* What you should do *
Report all lines of the records that contain "This".

* Available records *
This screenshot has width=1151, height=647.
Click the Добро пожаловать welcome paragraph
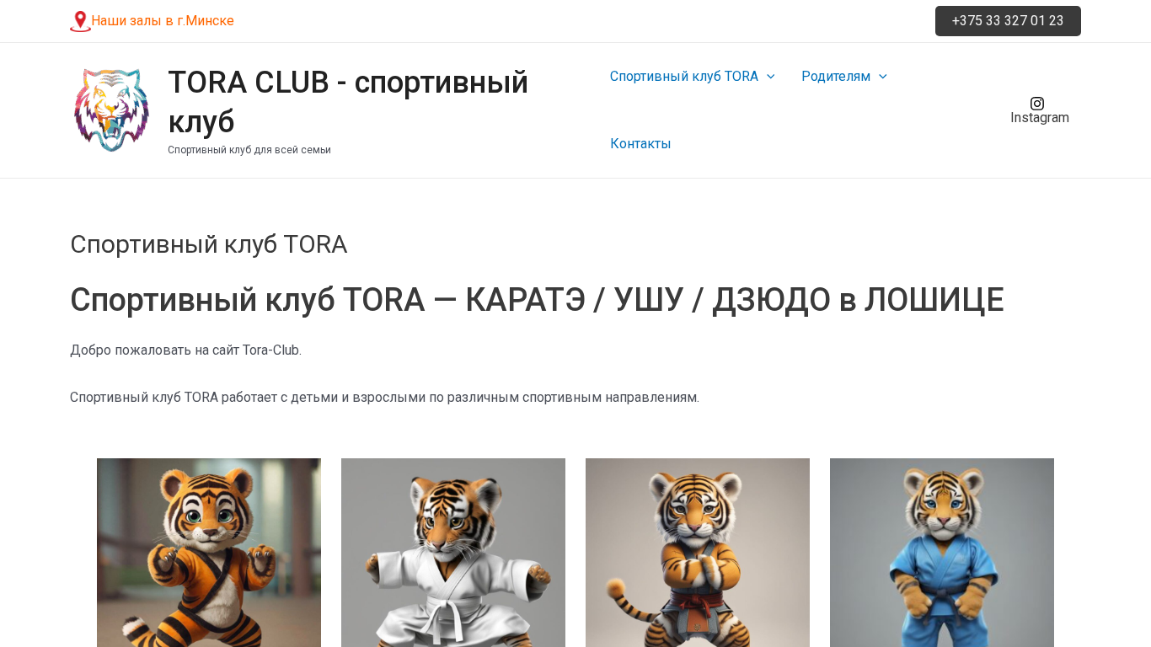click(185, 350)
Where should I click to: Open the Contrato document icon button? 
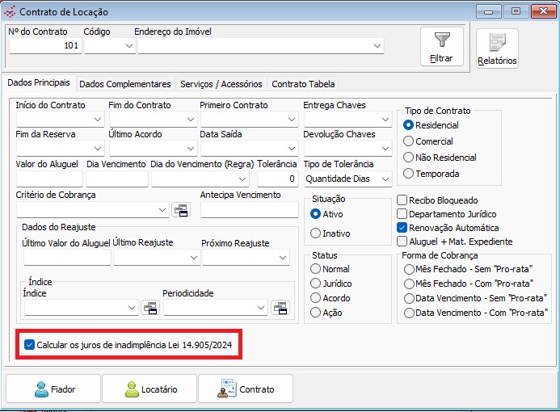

==

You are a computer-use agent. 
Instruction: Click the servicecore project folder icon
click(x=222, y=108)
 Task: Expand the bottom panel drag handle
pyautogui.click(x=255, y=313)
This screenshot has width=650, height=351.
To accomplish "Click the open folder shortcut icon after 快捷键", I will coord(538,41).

* Exercise output *
This screenshot has width=1151, height=647.
This screenshot has width=650, height=351.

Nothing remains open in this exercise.